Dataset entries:
-----
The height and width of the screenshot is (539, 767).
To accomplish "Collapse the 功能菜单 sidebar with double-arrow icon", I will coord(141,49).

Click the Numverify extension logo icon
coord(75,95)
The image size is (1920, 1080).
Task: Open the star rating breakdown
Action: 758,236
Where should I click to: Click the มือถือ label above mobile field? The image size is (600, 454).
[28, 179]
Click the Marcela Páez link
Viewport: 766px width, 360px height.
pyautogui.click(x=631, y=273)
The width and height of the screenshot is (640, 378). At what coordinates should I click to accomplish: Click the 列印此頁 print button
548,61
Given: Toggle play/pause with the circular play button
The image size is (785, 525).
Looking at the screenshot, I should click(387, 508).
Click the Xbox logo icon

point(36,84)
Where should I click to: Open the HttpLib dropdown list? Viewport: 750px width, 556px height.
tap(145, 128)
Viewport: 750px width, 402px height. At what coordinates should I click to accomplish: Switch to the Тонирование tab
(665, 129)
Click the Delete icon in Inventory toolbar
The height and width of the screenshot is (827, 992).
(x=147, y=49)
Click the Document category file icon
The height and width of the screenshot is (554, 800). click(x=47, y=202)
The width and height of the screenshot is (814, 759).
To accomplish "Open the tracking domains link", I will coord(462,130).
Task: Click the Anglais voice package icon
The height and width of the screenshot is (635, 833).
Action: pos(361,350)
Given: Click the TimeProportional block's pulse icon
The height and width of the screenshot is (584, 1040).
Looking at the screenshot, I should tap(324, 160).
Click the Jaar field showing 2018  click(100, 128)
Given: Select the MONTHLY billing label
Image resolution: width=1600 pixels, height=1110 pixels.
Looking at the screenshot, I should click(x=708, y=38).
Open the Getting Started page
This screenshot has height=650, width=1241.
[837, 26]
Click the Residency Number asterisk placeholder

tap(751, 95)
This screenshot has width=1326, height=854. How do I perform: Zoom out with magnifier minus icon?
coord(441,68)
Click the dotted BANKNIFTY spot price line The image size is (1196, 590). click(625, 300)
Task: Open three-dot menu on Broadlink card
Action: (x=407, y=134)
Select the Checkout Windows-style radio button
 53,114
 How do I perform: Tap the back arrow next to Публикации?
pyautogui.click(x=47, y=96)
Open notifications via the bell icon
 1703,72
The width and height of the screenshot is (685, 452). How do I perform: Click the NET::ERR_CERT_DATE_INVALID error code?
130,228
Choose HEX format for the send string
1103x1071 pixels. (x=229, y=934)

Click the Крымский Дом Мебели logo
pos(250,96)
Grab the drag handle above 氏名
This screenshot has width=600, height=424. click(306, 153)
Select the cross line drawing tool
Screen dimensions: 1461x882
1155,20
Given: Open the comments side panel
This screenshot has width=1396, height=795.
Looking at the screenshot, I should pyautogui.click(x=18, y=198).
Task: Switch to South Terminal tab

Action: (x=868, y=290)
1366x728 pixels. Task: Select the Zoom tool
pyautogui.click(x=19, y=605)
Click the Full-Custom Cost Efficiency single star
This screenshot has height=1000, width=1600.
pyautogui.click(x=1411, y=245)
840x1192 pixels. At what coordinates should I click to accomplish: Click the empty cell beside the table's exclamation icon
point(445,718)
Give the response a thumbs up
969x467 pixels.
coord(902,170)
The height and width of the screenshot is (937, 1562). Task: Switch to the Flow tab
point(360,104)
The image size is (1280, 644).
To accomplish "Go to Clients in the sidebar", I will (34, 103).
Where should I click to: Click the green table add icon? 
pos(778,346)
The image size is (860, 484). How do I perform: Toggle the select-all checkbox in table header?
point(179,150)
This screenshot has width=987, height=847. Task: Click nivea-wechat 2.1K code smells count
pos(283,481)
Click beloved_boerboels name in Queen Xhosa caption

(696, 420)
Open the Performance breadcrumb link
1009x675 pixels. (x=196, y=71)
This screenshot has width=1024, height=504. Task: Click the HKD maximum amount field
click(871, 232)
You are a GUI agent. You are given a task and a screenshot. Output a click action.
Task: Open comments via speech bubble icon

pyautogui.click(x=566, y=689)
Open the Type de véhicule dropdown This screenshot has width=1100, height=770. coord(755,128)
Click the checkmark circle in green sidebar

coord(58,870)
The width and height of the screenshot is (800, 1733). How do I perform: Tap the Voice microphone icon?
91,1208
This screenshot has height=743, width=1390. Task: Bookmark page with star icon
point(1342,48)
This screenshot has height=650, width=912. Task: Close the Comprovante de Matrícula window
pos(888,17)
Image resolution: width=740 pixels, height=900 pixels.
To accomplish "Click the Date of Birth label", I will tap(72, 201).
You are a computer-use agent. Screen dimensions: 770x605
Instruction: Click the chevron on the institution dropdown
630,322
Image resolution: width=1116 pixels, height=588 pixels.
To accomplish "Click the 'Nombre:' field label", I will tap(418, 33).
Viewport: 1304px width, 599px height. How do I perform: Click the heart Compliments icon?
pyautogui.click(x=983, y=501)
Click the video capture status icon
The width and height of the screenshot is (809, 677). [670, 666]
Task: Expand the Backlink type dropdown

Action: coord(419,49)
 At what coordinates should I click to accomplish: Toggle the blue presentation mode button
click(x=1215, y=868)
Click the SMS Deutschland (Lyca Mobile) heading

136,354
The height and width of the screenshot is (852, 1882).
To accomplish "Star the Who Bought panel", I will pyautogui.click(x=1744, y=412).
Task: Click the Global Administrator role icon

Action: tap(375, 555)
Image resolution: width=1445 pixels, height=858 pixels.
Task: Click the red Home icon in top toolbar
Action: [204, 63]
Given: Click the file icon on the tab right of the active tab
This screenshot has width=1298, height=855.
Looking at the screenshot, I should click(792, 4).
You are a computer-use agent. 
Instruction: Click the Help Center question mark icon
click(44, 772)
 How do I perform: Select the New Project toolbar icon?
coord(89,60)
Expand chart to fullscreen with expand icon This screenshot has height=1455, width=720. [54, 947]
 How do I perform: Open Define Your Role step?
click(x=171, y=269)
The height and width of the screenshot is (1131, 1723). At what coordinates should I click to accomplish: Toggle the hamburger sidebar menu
-----
Search the data for the string "agent" and copy out every line where it is found.

**TASK OUTPUT**.
You are a GUI agent. You are given a task and a screenshot. Output a click action.
You are a computer-use agent. Screen dimensions: 770x605
You are a computer-use agent. 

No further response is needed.